◆ What you should do
Starting from the line with "Show next thumbnails with right arrow", please copy exactly every line to the end of the listing, but not the pictures.

◆ Data to examine
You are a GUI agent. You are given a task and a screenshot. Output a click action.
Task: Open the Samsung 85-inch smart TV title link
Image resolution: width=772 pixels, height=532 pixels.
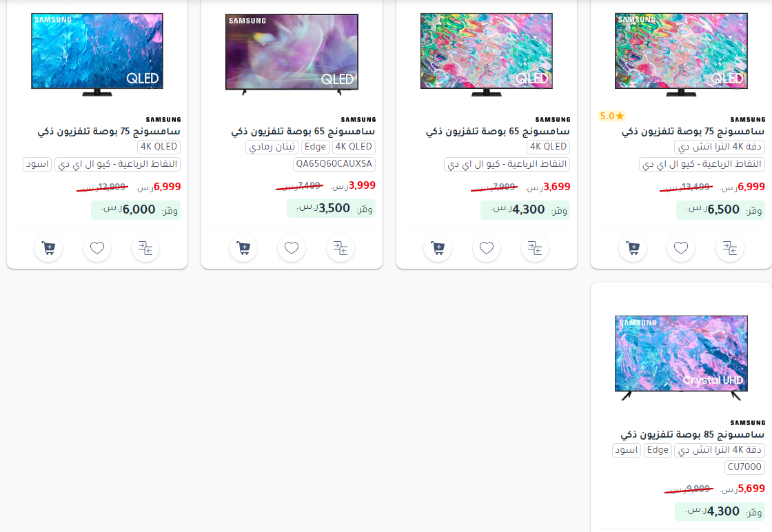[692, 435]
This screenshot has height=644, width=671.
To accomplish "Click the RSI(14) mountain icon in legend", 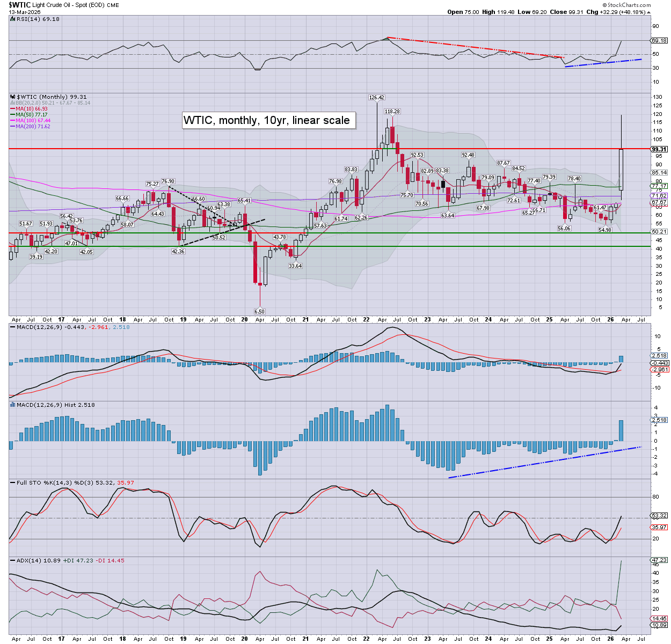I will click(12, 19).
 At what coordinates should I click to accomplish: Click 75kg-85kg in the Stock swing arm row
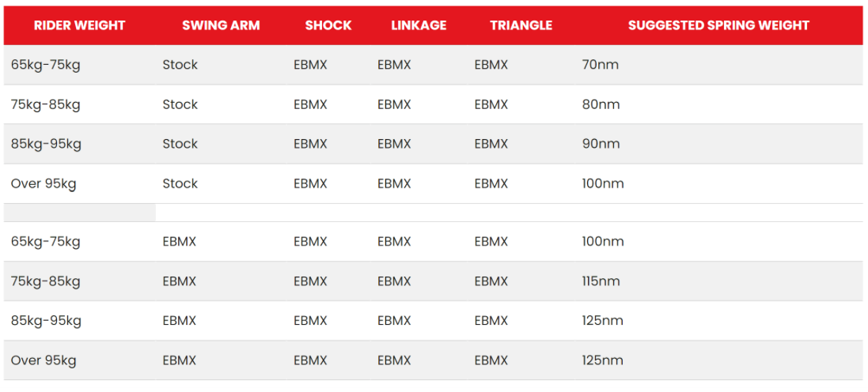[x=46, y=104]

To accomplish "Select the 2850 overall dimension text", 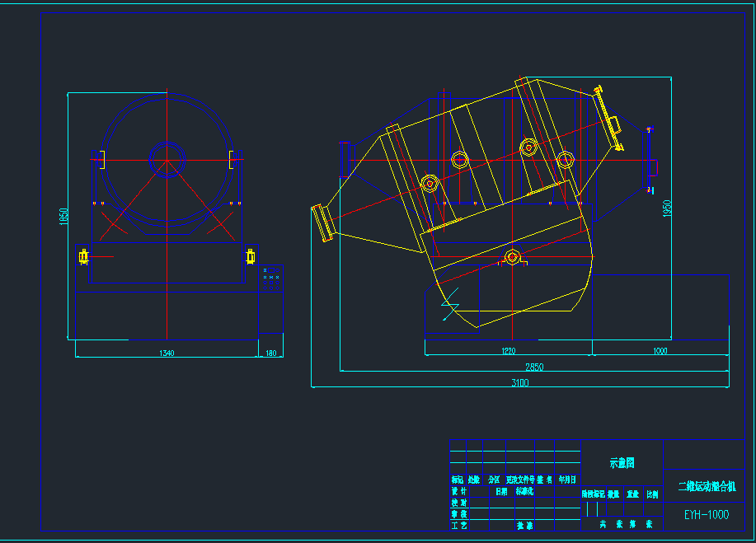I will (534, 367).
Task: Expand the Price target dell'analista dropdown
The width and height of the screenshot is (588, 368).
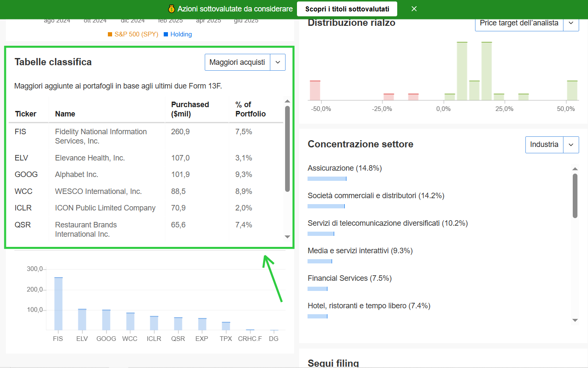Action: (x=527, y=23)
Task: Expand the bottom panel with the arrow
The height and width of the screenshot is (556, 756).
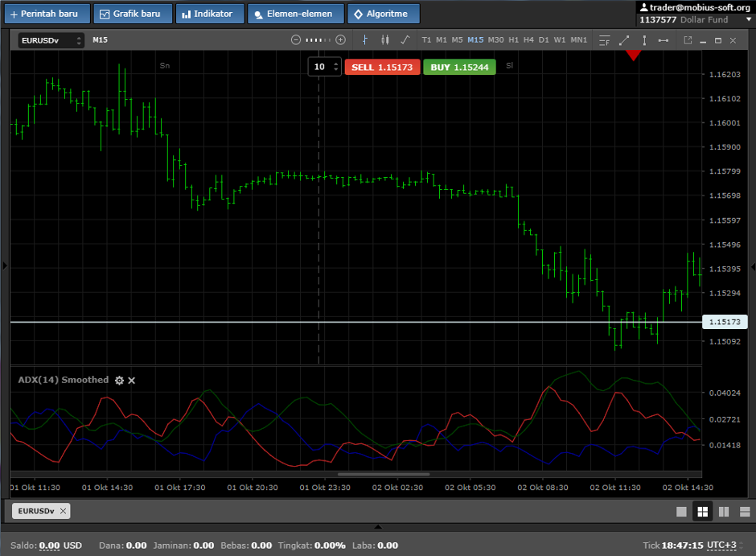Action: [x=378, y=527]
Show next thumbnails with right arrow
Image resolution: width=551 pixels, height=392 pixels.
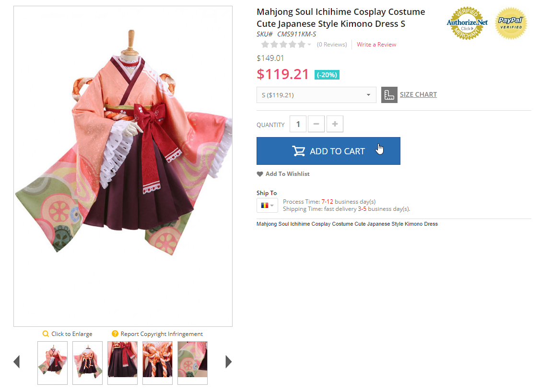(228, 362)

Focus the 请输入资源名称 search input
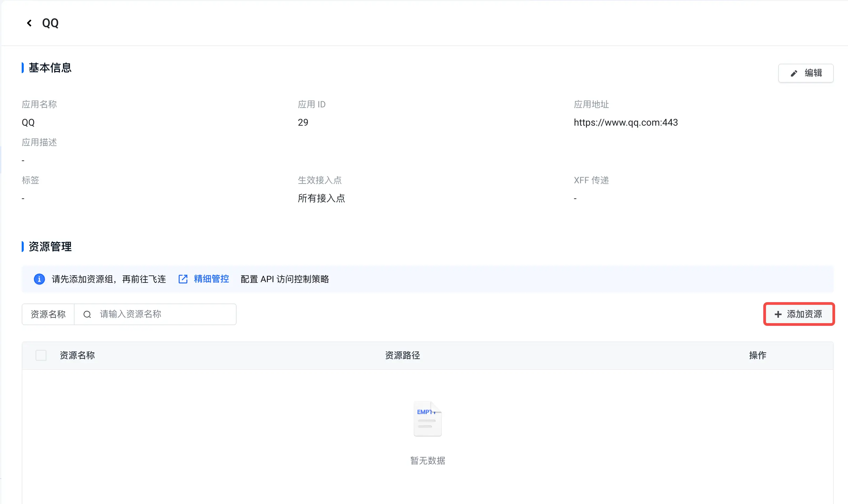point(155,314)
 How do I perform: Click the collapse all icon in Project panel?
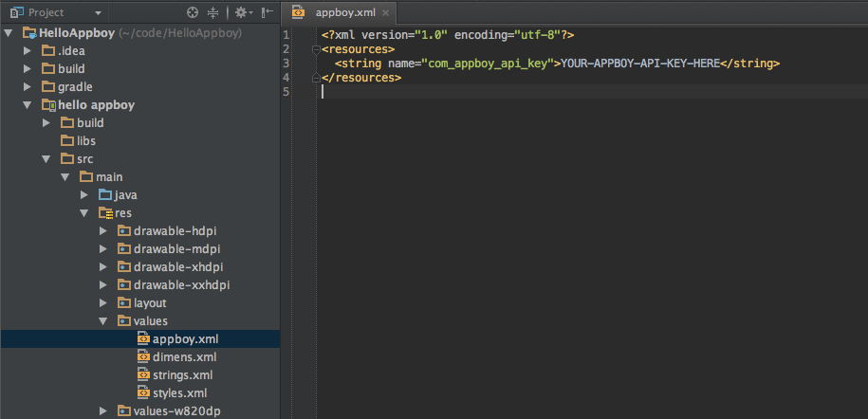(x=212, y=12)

◆ Answer to this exercise
Show next thumbnails with right arrow
Image resolution: width=551 pixels, height=392 pixels.
(228, 362)

Focus the 请输入资源名称 search input
point(155,314)
 How do I perform: Click the collapse all icon in Project panel?
(x=212, y=12)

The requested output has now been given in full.